Я расскажу вам историю, которая хорошо описывает моего отца. Я встретил и полюбил девушку из Казахстана. Мы планировали вместе переехать туда и пожениться. Я жил в Китае, и мы оба преподавали в музыкальной школе в Урумчи, где мы познакомились. Она была на самом деле известным путешествующим музыкантом, по крайней мере, в мире традиционной казахской музыки. Я восхищался ее задолго до того, мы встретились. Это была мечта – иметь такую подругу!
До свадьбы, когда пришло время праздновать кыз узату, прощание девушки, мы всё еще жили в Китае. Мой отец стар, ему сейчас семьдесят, и у него плохое здоровье, так что в итоге он не смог приехать в Казахстан на свадьбу. Но он присутствовал на первой свадьбе, как мы ее называем, на прощании девушки, и в качестве подарка для моей будущей жены он принес две небольшие книги – Конституцию и Уголовный кодекс КНР. Теперь ты должна выучить законы Китая, сказал он ей. Ты замужем за гражданином Китая. Вы оба должны знать законы КНР и Казахстана. Видите ли, он был настолько уверен в верховенстве закона, в судебной системе Китая, но в конце концов он в полной мере испытал на себе истинную природу этой системы – и он точно понял ее.

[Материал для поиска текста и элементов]
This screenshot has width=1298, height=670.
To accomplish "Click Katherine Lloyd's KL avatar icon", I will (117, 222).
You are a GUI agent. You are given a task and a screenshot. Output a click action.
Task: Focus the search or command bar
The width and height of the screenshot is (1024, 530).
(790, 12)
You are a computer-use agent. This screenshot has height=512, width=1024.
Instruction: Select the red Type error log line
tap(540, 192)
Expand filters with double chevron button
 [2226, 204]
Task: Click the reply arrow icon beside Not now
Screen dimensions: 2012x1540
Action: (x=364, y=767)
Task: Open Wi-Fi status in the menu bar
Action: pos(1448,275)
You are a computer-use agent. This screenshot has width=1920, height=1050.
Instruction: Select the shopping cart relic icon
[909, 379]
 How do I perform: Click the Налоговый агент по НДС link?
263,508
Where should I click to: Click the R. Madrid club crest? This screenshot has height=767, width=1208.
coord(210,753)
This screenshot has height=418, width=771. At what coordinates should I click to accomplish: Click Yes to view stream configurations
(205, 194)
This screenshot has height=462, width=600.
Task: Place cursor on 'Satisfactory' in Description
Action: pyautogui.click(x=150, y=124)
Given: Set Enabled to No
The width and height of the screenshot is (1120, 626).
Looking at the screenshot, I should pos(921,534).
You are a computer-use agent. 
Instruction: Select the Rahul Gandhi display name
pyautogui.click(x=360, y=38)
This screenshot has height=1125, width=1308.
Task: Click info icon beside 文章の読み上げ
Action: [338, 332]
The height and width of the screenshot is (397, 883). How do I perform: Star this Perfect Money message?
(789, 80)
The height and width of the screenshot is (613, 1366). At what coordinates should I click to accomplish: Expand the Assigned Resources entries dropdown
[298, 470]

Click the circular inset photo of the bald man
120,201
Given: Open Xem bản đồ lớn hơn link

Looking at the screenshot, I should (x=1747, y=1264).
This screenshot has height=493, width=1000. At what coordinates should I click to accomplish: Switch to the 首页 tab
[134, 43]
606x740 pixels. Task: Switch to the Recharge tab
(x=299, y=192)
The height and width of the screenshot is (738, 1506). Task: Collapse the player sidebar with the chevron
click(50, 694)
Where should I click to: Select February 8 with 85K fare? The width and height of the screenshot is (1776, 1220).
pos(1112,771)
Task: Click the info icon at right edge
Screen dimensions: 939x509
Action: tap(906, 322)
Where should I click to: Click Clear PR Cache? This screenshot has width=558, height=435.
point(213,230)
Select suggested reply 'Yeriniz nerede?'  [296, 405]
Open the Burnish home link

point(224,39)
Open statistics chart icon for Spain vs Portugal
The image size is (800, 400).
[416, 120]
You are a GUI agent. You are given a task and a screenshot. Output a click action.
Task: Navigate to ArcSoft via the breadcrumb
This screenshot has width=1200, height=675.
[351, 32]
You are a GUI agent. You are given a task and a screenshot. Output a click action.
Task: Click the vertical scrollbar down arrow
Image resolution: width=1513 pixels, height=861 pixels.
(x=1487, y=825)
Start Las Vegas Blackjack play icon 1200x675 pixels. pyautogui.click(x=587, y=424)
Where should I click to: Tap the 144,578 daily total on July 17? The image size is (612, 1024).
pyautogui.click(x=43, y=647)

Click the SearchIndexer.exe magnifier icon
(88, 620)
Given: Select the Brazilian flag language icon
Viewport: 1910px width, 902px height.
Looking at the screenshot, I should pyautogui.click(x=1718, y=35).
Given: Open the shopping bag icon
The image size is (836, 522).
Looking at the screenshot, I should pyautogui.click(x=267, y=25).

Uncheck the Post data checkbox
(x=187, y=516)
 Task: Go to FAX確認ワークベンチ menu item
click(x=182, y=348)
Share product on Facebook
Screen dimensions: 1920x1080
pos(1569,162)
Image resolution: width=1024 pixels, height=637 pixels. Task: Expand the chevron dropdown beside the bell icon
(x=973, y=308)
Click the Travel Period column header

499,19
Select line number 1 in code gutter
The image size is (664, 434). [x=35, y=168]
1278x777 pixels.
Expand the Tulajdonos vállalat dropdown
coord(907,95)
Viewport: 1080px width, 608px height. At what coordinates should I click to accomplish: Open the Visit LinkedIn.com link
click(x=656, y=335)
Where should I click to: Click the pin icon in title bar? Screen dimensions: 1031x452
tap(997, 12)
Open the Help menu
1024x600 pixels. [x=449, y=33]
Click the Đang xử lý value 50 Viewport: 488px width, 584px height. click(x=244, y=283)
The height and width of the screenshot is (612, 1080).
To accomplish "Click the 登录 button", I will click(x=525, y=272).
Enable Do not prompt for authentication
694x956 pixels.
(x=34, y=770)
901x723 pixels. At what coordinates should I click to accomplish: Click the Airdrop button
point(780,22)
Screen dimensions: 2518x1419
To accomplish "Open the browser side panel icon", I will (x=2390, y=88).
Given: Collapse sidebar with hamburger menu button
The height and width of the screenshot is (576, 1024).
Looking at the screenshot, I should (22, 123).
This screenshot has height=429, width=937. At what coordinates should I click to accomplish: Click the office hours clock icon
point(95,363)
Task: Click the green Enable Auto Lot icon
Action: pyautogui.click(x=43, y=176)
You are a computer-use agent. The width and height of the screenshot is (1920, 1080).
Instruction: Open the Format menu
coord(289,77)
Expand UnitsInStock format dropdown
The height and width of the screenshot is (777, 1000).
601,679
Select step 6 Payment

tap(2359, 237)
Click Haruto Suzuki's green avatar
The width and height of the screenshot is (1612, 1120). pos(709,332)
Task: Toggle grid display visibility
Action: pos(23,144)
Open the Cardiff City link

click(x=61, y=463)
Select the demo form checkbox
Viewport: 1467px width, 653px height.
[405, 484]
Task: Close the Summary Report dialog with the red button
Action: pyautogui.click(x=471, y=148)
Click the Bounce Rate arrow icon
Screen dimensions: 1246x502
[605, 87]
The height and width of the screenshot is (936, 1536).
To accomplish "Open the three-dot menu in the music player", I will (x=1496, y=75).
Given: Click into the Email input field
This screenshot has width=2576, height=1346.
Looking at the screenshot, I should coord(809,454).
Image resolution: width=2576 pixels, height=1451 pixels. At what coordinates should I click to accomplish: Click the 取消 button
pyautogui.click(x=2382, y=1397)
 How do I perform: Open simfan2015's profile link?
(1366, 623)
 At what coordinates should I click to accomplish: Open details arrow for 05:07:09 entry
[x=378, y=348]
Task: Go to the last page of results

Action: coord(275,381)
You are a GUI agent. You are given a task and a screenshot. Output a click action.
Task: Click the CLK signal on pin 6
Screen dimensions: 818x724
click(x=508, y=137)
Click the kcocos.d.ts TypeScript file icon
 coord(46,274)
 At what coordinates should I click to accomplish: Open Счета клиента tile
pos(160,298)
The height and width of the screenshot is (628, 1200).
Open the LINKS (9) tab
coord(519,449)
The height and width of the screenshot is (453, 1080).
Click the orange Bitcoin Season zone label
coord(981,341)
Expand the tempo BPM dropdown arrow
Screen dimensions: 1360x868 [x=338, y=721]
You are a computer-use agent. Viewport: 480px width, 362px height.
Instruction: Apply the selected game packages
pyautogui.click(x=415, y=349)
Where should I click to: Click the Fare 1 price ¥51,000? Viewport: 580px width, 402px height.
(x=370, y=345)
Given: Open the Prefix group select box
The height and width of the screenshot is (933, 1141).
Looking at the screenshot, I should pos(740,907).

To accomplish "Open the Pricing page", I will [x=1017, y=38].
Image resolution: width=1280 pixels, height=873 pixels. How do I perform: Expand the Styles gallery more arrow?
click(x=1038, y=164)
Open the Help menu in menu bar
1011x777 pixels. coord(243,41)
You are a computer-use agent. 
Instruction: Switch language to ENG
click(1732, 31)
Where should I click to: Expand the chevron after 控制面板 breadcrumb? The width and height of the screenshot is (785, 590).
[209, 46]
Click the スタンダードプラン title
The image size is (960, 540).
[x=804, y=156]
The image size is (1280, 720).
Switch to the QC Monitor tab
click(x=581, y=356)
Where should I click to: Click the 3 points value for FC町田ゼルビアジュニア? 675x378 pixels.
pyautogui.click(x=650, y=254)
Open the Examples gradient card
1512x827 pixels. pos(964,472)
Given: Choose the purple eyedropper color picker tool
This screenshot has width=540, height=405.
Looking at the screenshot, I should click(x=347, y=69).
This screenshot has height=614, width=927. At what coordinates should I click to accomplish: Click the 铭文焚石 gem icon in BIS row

- Цель задания
Подхватите рассказ об отце и его вере в китайский закон, продолжив его сразу после последнего предложения.

- Результат задания
До выхода на пенсию мой отец работал в Министерстве культуры. Он был образованным человеком, живущим в месте, где уровень грамотности был все еще низким, и китайская письменность, в частности, не была широко известна. Это было в Тачэне, который казахи называют Тарбагатай6. Выйдя на пенсию, он целыми днями помогал людям заполнять документы на китайском языке. В основном они писали жалобы. Он не был юристом, но очень хорошо знал законы, поэтому помогал людям подавать жалобы и петиции в местные органы власти. Вот каким он был человеком.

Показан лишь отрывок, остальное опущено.